Was man vergeblich sucht, sind Worte – außer auf der Trackliste, und die erzählt einiges: Mike begibt sich auf große Reise, doch statt Zirkusmanegen und schäbiger Hotels erlebt er spannende Geschichten, wird Zeuge der Ermordung einer ominösen Mrs. Wuorons, besucht das Grab des besagten Reverend, legt zu allem Überfluss sogar ein Ei und wird einmal von Crafs Musiker-Held John Fahey gerettet.
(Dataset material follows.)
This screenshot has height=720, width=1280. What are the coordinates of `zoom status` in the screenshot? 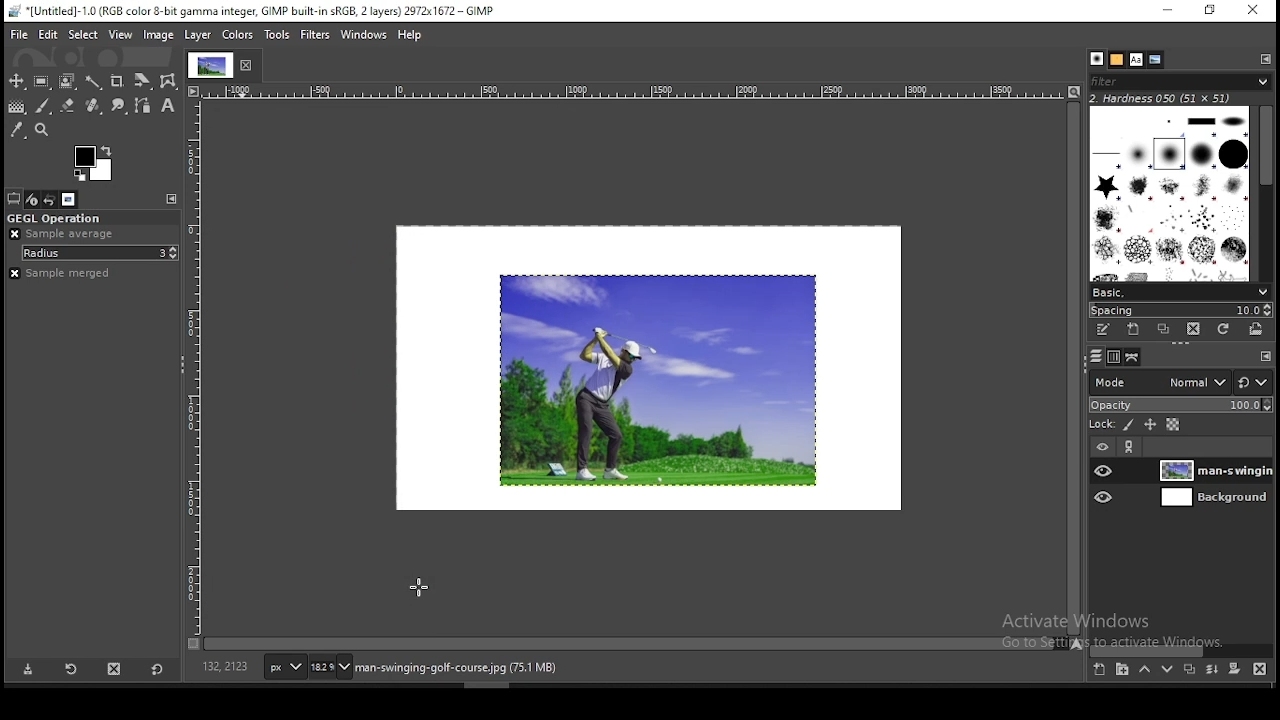 It's located at (331, 667).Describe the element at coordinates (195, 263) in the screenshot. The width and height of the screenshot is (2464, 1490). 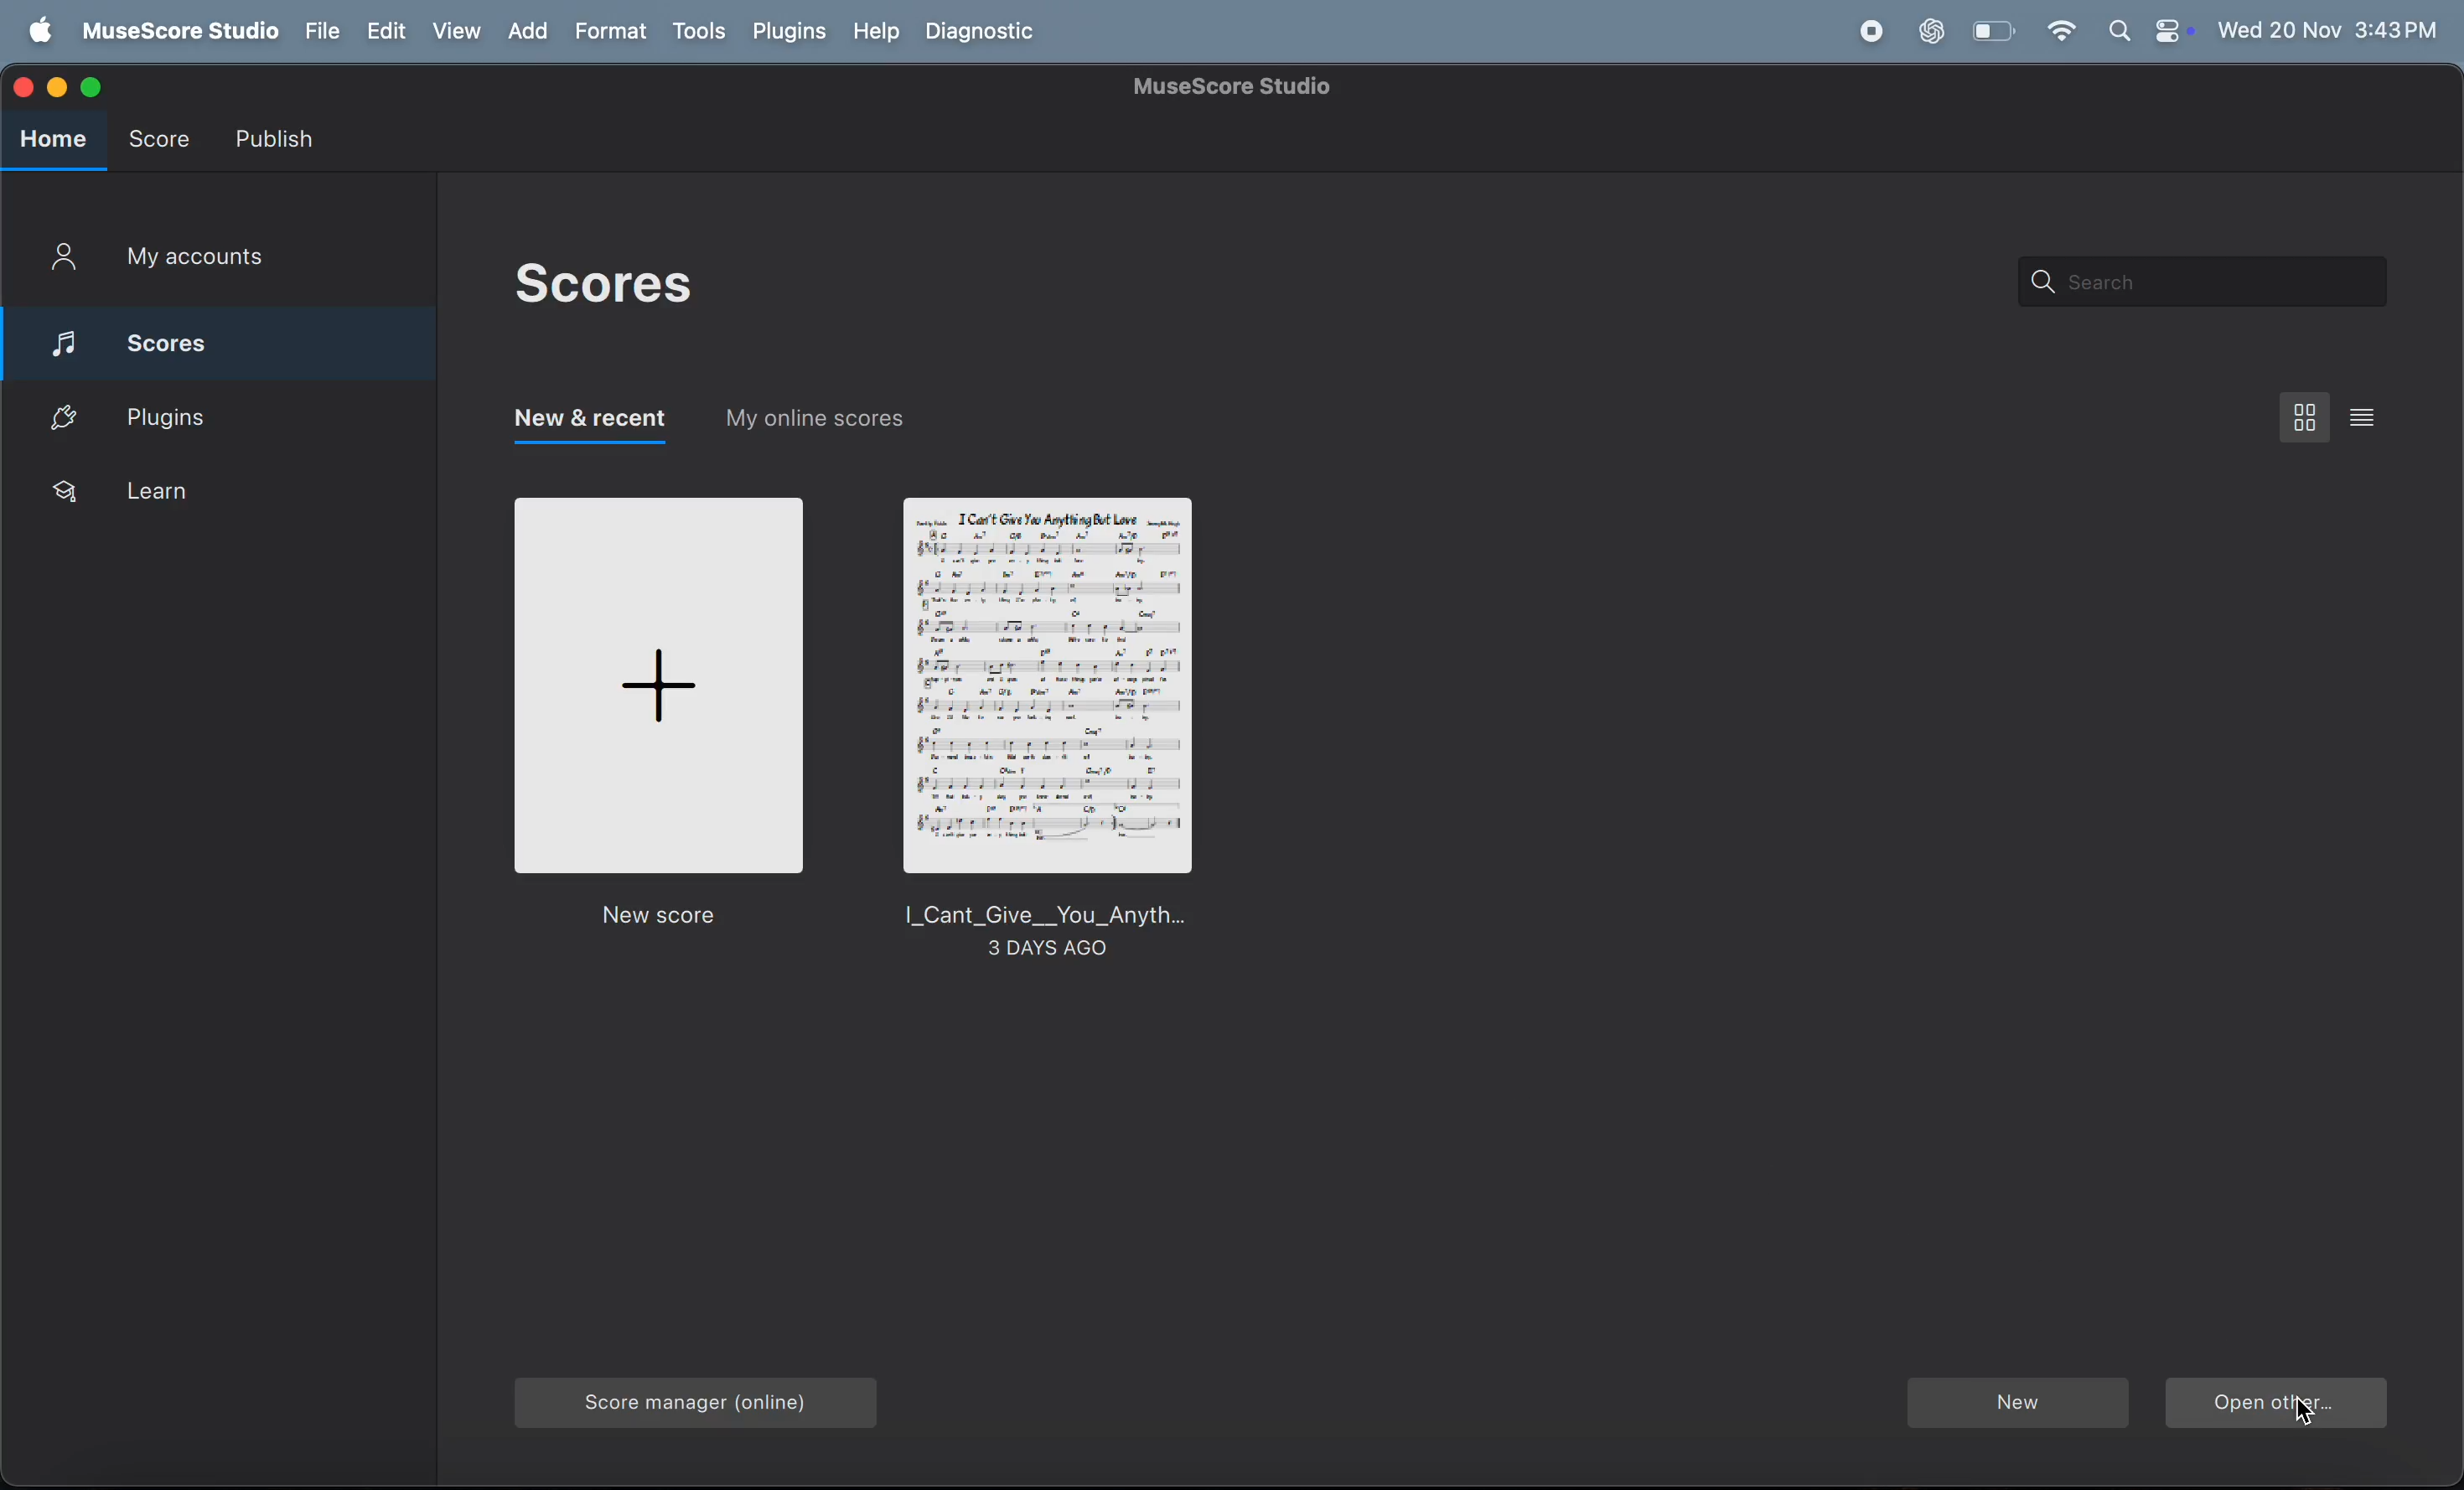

Zum Score dieses Schelmenromans gesellt sich mit der Zeit allerlei Störendes hinzu: Seltsam mechanisch klingende Vögel aus dem Funk-Universum, Gitarrenakkorde, die sich in einem Loop verfangen haben, merkwürdiges Knacken und bedrohliches, schabendes Röcheln.
Doch alles in allem ist die Welt in Ordnung, denn Mike lebt, und Craf ist ebenfalls so vital wie selten – ob mit oder ohne sein lebloses Orchester, ob auf Tonkonserve oder auf seinen Konzerten, wie jüngst auf den Kalyug-Festival. Man munkelt sogar, dass man ihn in Zukunft öfter in Deutschland sehen wird. (U.S.)